The right tibias of rats were scanned by SkyScan 1174 micro-CT (SkyScan, Antwerp, Belgium). The volume of interest (VOI) was measured starting from the lowest point of the growth plate and extended toward the diaphysis for 1.5 mm. The acquisition conditions of the data were set as voltage (50 kV), current (800 mA), 0.5-mm-thick filter (aluminum), 12 μm/pixel size, 5300 ms exposure time, and 0.8°/step wise rotation. The reconstruction and analysis of VOI data were performed using CTanalyzer, an embedded software. The parameters evaluated in the microarchitecture of trabeculae included bone mineral density (BMD), trabecular bone volume (BV/TV), trabecular separation (Tb.Sp), trabecular number (Tb.N), trabecular thickness (Tb.Th), degree of anisotropy (DA), and structure model index (SMI).

miRNA Microarray Assay

KangChen Bio-tech Company (Shanghai, China) conducted the miRNA microarray assay. Total RNA from 400 μL of serum from SHAM, OVX, or DIO group rats was harvested using the miRNeasy Mini Kit (Qiagen, Valencia, CA, United States) and TRI Reagent BD kit (Molecular Research Center, Cincinnati, OH, United States) in accordance with the provided protocol. After RNA quantity passed the test, the samples were labeled using the Hy3/Hy5 Power labeling kit (Exiqon, Vedbaek, Denmark) and hybridized on the LNA Array (Exiqon, Vedbaek, Denmark). The miRNA array covered all 3100 miRNAs of Homo sapiens, Mus musculus, and Rattus norvegicus from the miRBase 18.0 database.

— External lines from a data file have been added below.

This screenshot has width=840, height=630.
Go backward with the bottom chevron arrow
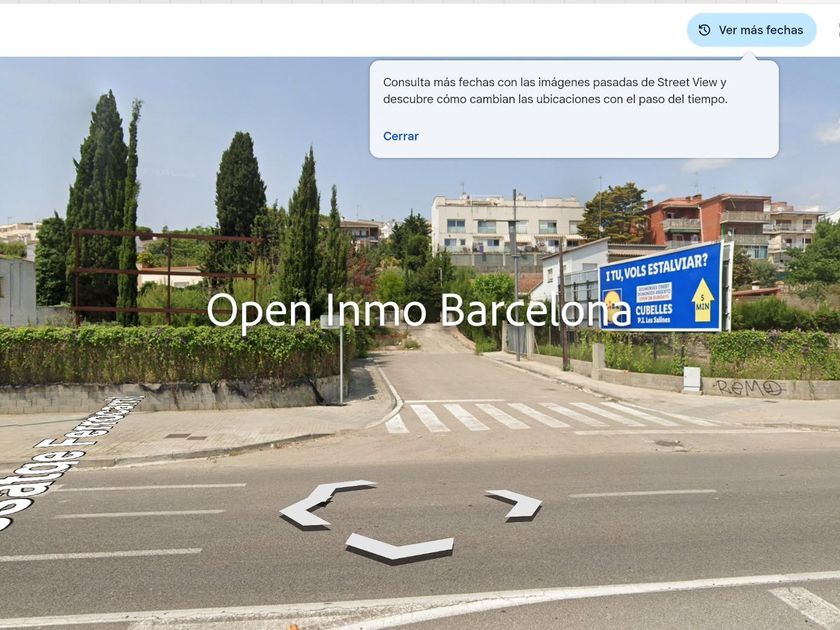400,548
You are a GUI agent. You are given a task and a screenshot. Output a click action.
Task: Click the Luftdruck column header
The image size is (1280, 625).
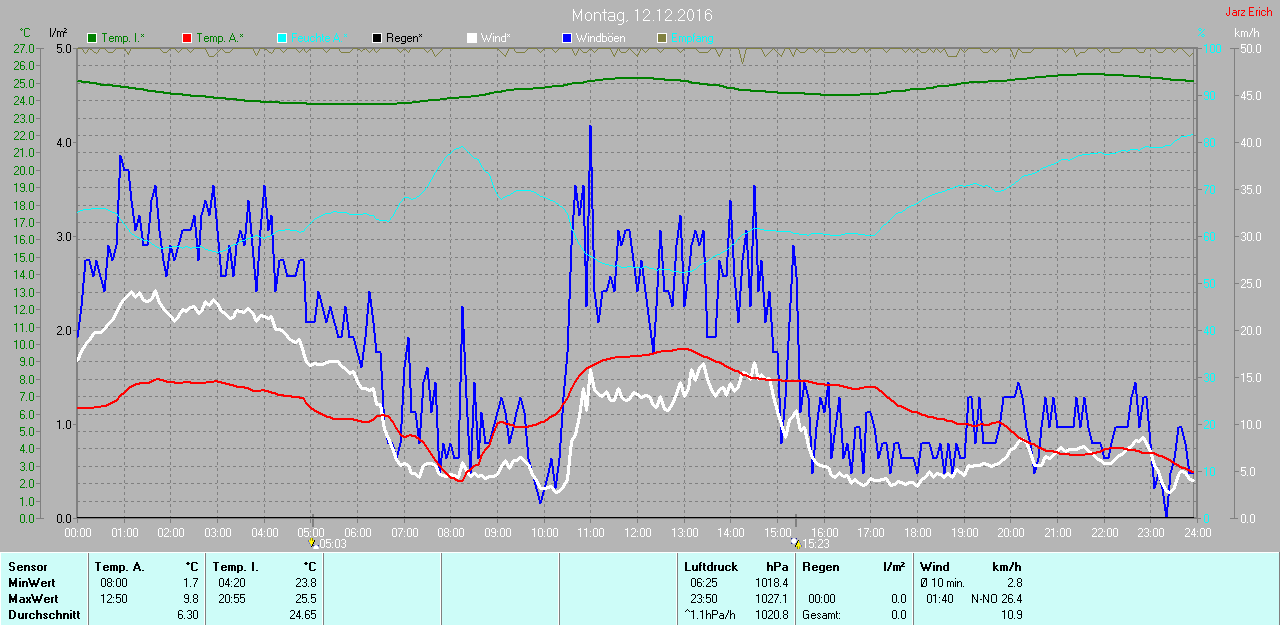pyautogui.click(x=711, y=567)
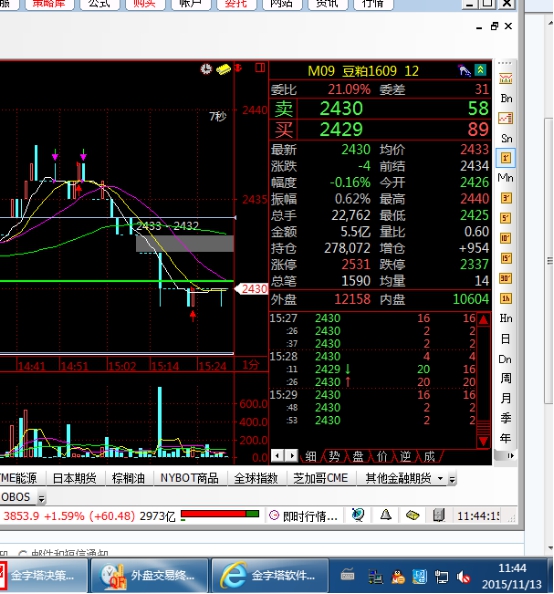The width and height of the screenshot is (554, 594).
Task: Switch to the 芝加哥CME tab
Action: (320, 478)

After washing, the chips were scanned with the Axon GenePix 4000B scanner (Molecular Devices, Sunnyvale, CA, United States). Scanned images were then imported into GenePix Pro 6.0 software (Molecular Devices, Sunnyvale, CA, United States) for data extraction and analyses. We set a threshold (fold change ≥ 2 and P-value < 0.05) for screening differentially expressed (DE) miRNAs in serum between OVX and SHAM group rats (comparison A) and in serum between DIO and OVX group rats (comparison B), respectively.

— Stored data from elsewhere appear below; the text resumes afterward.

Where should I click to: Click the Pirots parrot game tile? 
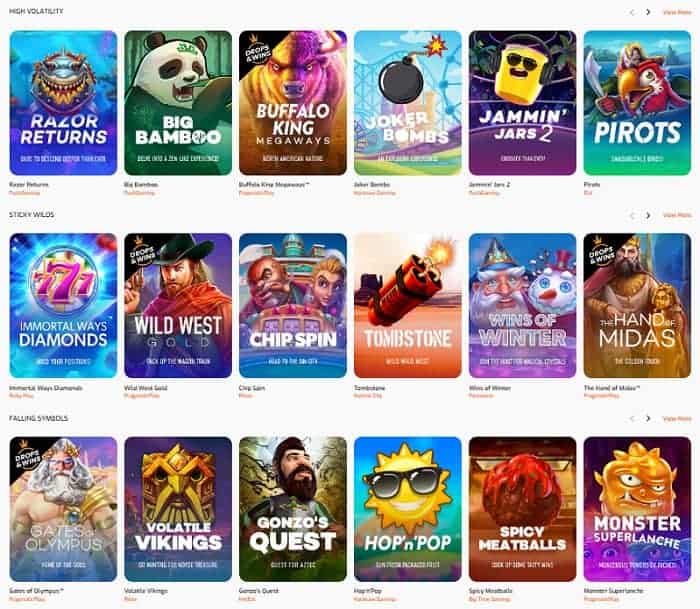point(637,103)
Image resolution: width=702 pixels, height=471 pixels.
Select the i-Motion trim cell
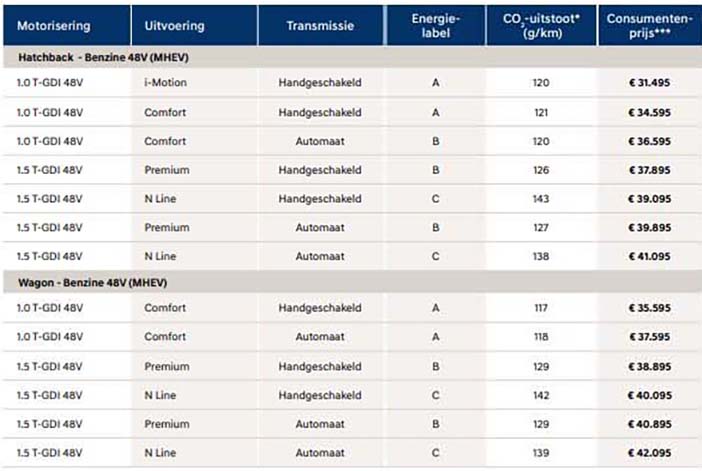click(165, 82)
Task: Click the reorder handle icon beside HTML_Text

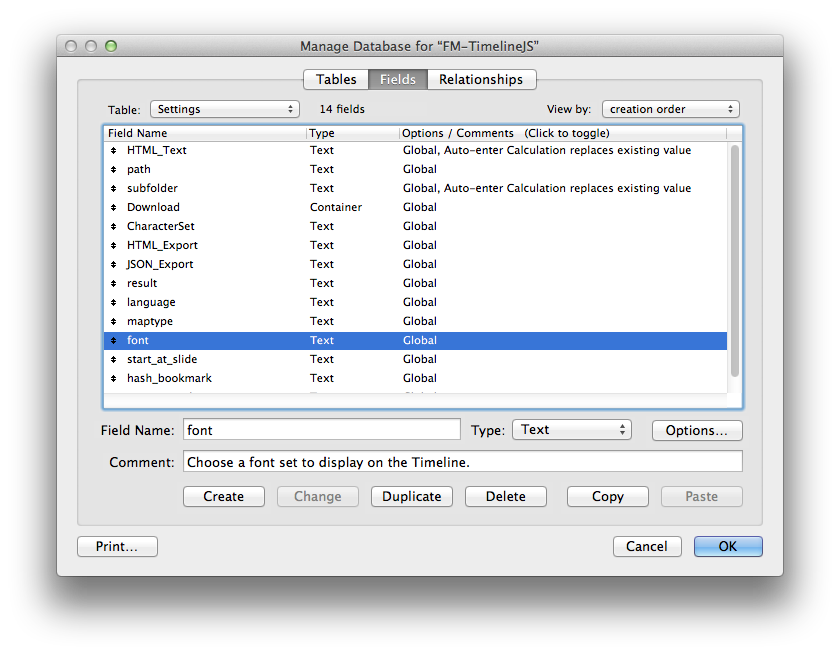Action: pos(114,151)
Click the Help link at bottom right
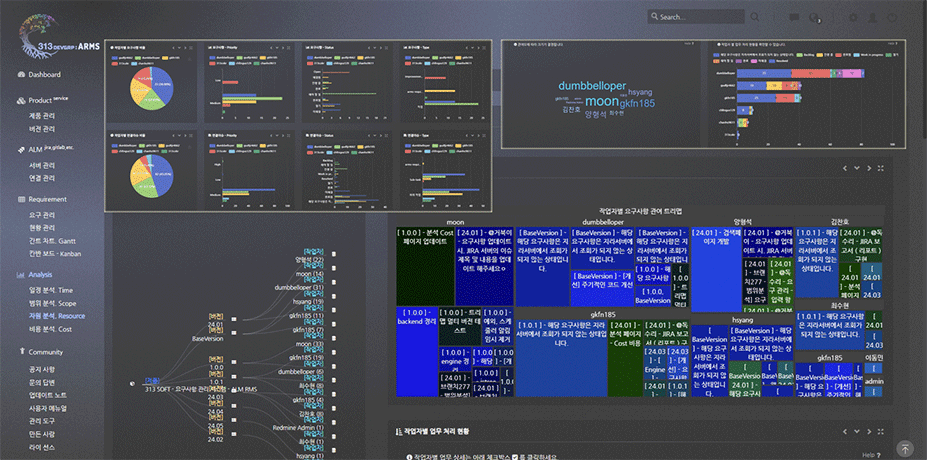Screen dimensions: 927x460 pyautogui.click(x=869, y=455)
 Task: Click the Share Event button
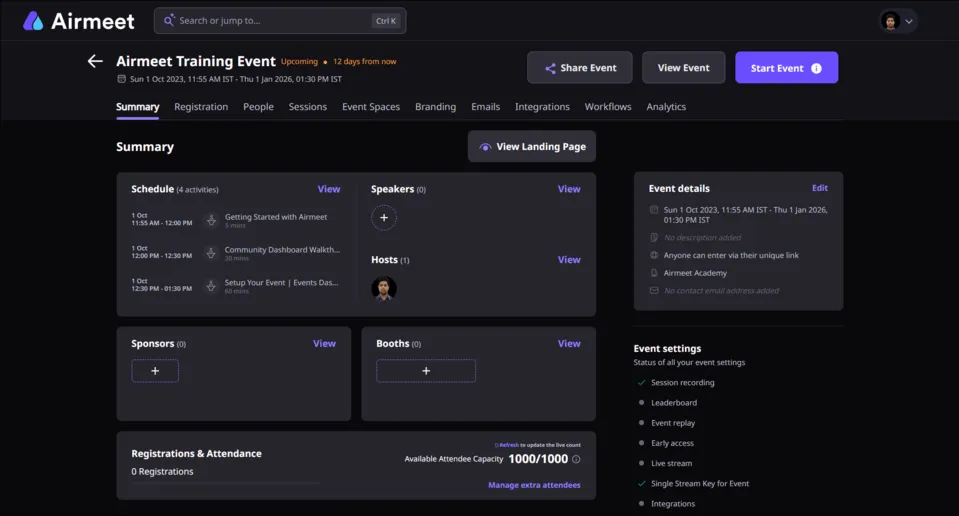click(x=580, y=67)
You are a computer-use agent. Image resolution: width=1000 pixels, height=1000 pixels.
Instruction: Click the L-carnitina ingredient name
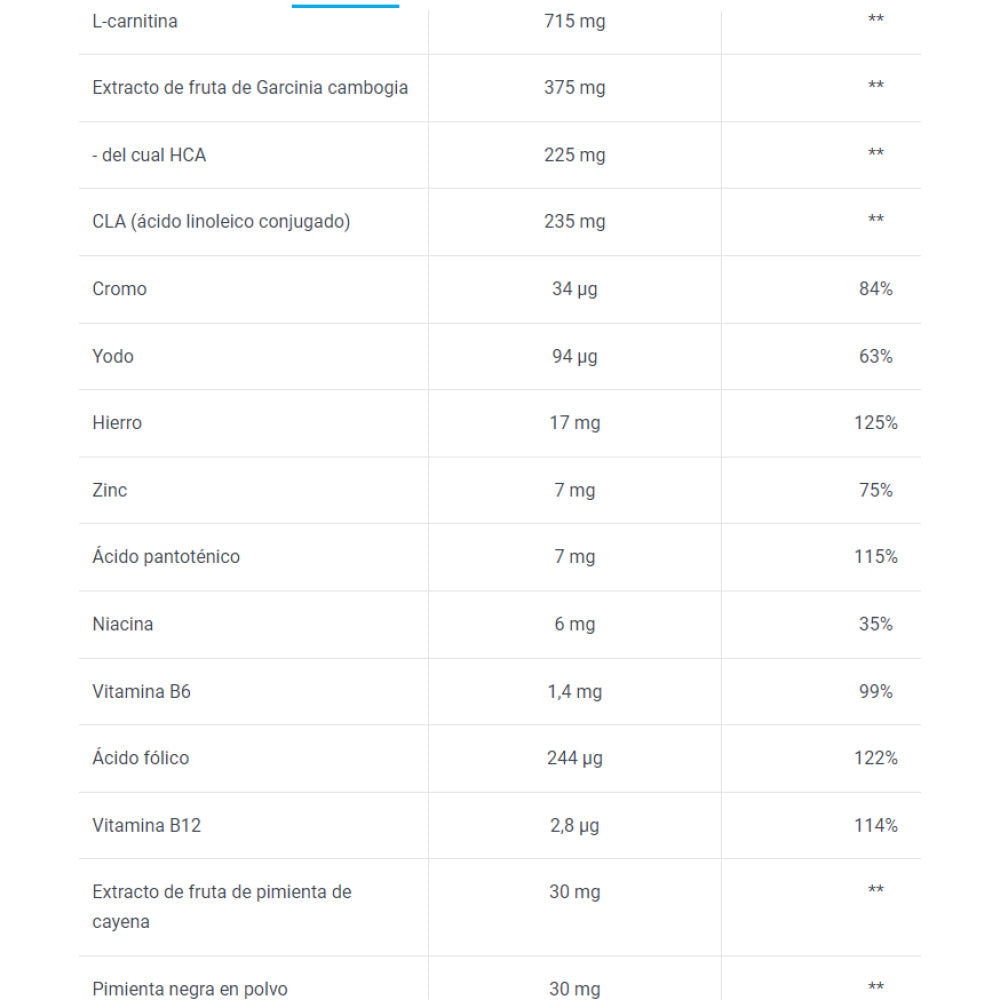pos(135,21)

Target Gene Prediction and Analyses

Identical DE miRNAs with opposite expression trends between comparison A and comparison B were imported into ingenuity pathway analysis (IPA). We predicted putative targets of the miRNAs by setting confidence to “experimentally observed” based on an integrated database that included Ingenuity^® Knowledge Base, TarBase, TargetScan, and miRecords. Thereafter, identified mRNA targets were subjected to Gene Ontology (GO) and KEGG pathway enrichment analysis using DAVID (Huang da et al., 2009).

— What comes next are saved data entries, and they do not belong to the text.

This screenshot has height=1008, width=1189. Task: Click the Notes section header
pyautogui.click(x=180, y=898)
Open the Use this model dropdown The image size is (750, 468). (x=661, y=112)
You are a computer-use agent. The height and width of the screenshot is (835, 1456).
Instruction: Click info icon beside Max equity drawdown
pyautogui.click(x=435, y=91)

Validation of Genes by qRT-PCR

Gene quantitative analysis was performed with qRT-PCR by using SYBR RT-PCR kits (Takara, Dalian, China) and the ABI 7500 system (Applied Biosystems, Foster City, CA, United States). Using the 2^–ΔΔCt cycle threshold method, the expression of each miRNA or mRNA in tibia bone was represented by the relative ratio to the expression of the internal control gene U6 or Gapdh, respectively. For quantitative detection of the expression level of each miRNA in serum samples, single-stranded cel-miR-39 (25 fmol, Invitrogen, Carlsbad, CA, United States) as an internal control gene was spiked into 400 μL of serum. All primers used for detecting miRNAs or target mRNAs are listed in Tables 1 or 2, respectively.

TABLE 1

Table 1. Primers of miRNAs.

TABLE 2

Table 2. Primers of mRNA targets.

Statistical Analysis

Mean ± standard deviation was used to present all the values and all statistical analyses were completed by SPSS 19.0 (IBM Corp., Armonk, NY, United States). The normality tests of all data were carried out by the Kolmogorov–Smirnov test method. The least significant difference (LSD) test and one-way analysis of variance (ANOVA) were used to test the differences in evaluated parameters between groups. Statistical significance of the P-value was defined as <0.05.

Results

Influence of DIO on the Serous Level of Estradiol and Bone Turnover Biomarkers

Figures 1–3 show the serum concentrations of estradiol, ALP, and TRAP in rats from different groups after 12 weeks of treatment. After treatment, the serum estradiol levels in the OVX group rats were remarkably lower than those in the SHAM rats (P < 0.01). However, the serum estradiol levels in the DIO group rats were significantly higher than those in the OVX group rats. The ALP and TRAP levels in OVX rats were significantly higher in comparison to those in SHAM rats (P < 0.01). Nevertheless, DIO could increase the level of ALP and decrease the level of TRAP in model rats compared to those in OVX group rats (P < 0.05).

FIGURE 1

Figure 1. Effect of DIO on level of serous estradiol. **P < 0.01 vs. the SHAM group; ^##P < 0.01 vs. the OVX group.

FIGURE 2

Figure 2. Effect of DIO on serous level of alkaline phosphatase (ALP). **P < 0.01 vs. the SHAM group; ^#P < 0.05 vs. the OVX group.

FIGURE 3

Figure 3. Effect of DIO on serous level of tartrate-resistant acid phosphatase (TRAP). **P < 0.01 vs. the SHAM group; ^#P < 0.05 vs. the OVX group.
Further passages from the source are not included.